**PROBLEM TO SOLVE**
Gather every line below that contains the string "title", copying each such line in full.

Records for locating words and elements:
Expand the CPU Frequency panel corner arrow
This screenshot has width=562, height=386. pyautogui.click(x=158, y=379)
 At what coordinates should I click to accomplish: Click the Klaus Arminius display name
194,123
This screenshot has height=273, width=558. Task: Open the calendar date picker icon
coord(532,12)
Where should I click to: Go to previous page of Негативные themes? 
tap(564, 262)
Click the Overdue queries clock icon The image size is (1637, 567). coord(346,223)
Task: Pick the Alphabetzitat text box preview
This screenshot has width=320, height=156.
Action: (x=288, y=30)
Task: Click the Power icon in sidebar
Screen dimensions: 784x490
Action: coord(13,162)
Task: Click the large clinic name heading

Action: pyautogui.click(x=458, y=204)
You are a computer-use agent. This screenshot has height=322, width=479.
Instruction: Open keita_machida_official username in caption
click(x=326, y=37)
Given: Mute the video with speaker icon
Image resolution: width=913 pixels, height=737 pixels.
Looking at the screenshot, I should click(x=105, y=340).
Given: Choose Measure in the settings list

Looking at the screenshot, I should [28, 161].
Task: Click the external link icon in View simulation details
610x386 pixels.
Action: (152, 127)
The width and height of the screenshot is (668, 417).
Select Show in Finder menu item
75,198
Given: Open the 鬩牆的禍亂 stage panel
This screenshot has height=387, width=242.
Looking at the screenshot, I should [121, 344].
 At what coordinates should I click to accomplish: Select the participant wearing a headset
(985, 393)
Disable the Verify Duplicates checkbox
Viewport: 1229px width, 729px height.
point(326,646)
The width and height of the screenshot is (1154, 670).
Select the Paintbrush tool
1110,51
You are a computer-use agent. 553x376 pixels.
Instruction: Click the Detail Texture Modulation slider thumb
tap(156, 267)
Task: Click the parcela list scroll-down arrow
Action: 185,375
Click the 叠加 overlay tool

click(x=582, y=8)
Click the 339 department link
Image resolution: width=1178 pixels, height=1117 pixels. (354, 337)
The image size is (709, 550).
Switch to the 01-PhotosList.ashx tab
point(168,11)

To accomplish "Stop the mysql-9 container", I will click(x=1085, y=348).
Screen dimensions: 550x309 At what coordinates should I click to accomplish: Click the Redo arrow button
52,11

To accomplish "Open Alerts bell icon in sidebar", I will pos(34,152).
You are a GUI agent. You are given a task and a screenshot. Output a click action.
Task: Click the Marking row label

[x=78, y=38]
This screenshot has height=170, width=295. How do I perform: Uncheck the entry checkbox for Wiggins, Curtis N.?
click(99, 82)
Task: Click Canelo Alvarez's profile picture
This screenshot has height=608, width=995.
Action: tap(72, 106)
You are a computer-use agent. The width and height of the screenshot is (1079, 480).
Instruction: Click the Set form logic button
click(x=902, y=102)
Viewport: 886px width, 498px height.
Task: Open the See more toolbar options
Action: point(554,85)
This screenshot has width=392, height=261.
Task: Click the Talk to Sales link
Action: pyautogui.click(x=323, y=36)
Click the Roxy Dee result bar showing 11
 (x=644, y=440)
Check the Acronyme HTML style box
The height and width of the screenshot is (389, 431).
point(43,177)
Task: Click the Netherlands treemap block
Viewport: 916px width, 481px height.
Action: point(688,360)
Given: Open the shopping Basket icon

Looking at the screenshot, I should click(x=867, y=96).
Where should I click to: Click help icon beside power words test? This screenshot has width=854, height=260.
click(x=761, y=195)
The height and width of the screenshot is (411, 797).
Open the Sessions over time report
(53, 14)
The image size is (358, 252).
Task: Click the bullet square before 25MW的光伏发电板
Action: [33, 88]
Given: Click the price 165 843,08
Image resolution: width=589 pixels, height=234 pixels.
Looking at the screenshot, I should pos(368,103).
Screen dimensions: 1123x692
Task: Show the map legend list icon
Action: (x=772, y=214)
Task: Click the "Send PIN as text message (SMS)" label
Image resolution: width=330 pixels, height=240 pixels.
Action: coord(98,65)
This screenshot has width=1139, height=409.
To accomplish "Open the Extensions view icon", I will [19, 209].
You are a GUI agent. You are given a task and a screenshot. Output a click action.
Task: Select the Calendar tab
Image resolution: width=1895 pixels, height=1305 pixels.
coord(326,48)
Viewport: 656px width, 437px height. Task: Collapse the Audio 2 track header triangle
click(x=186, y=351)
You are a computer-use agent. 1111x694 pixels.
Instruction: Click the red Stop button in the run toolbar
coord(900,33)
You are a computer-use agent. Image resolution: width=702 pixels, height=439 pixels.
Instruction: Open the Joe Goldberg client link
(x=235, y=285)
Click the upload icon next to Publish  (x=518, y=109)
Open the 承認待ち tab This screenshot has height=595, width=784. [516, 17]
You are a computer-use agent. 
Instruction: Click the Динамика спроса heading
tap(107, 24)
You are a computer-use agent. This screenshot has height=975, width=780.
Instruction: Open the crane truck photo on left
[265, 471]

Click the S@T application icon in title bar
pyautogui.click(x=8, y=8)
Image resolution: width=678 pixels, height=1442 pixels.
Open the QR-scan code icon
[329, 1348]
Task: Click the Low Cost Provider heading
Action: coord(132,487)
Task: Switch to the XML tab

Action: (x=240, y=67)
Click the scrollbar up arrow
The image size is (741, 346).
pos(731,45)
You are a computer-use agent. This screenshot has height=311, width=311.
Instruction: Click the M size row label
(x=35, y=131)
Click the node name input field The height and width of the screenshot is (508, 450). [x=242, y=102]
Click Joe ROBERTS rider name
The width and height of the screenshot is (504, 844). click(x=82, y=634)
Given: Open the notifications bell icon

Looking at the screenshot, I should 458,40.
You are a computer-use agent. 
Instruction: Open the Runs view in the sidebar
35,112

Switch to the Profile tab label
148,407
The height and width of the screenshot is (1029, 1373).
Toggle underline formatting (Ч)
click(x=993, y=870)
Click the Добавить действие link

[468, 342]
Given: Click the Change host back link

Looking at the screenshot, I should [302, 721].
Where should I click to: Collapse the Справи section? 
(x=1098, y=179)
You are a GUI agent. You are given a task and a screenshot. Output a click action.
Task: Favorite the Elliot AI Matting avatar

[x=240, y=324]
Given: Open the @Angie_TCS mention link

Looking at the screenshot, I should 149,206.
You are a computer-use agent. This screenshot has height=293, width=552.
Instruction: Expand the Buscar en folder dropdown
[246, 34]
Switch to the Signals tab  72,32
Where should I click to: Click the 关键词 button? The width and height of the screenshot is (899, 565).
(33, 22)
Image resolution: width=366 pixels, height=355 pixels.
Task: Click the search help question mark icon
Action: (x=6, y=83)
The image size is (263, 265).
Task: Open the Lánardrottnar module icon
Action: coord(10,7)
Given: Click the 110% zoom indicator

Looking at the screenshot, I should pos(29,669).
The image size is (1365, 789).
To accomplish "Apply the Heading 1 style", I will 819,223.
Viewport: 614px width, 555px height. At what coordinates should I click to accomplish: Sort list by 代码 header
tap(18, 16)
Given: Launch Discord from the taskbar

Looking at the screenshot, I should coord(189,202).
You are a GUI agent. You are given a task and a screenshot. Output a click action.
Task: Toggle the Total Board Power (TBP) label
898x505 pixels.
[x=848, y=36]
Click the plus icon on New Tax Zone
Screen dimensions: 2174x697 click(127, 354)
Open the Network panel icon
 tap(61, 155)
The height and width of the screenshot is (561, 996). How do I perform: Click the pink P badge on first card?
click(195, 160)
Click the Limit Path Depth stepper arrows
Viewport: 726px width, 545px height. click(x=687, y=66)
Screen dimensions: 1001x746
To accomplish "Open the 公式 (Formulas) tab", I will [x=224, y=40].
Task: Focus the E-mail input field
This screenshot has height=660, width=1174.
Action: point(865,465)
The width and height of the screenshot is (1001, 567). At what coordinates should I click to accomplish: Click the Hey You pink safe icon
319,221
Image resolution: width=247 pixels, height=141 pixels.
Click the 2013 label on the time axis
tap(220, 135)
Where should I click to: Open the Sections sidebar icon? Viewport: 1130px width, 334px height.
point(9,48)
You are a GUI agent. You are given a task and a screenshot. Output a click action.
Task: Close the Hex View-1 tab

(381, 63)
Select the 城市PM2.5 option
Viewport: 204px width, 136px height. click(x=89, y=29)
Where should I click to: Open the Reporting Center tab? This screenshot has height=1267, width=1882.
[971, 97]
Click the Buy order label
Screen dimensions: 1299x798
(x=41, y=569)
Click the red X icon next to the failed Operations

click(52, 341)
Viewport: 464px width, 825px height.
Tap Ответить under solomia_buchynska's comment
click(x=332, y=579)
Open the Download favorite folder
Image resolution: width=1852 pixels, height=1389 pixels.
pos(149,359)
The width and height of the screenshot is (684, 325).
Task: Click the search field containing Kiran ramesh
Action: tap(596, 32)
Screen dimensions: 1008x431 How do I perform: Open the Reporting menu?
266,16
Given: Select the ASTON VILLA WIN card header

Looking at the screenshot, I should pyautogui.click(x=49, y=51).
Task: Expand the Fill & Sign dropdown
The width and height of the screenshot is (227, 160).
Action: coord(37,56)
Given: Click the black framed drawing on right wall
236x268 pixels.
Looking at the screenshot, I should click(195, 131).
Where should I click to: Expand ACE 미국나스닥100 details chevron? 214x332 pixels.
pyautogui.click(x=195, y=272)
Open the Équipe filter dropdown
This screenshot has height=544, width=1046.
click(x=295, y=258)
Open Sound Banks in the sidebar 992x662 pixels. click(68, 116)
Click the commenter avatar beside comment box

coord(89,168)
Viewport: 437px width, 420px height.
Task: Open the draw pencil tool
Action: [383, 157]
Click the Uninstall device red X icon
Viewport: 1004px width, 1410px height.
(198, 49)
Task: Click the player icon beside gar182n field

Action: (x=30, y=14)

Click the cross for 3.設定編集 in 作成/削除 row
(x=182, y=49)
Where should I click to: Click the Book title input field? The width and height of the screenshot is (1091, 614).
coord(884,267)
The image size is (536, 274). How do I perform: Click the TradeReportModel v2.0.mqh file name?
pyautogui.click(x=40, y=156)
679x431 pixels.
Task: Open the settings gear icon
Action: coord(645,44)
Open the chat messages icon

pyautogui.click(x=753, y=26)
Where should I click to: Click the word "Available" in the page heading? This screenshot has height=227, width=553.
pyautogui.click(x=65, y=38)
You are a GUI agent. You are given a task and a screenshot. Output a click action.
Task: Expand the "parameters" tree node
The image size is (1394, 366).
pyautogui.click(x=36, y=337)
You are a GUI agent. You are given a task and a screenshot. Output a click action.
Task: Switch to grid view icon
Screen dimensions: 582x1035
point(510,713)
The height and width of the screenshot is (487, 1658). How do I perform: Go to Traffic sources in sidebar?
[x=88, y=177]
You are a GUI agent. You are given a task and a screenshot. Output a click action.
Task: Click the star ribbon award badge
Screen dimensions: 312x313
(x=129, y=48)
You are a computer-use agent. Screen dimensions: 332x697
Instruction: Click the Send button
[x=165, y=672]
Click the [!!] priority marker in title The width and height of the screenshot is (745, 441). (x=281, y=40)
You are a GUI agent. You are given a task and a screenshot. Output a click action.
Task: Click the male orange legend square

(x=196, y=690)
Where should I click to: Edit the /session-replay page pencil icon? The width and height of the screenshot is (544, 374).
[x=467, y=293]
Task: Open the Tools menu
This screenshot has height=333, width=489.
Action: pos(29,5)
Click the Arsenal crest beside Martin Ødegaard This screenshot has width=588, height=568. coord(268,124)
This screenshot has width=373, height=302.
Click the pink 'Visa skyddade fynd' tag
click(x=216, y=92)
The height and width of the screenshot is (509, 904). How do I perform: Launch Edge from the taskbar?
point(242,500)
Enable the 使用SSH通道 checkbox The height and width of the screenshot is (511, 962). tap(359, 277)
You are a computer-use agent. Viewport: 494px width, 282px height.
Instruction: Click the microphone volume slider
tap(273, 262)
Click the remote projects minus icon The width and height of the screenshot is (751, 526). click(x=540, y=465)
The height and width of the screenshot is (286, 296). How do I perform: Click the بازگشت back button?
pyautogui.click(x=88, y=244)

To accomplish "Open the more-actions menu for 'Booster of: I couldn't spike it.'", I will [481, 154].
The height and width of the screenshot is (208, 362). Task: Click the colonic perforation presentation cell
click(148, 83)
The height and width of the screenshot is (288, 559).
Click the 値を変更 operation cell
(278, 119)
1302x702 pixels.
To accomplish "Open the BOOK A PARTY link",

**RESULT**
Click the S@T application icon in title bar
Where should I click to: Click the Book title input field? The width and height of the screenshot is (1091, 614).
Click the [!!] priority marker in title The width and height of the screenshot is (745, 441). (x=281, y=40)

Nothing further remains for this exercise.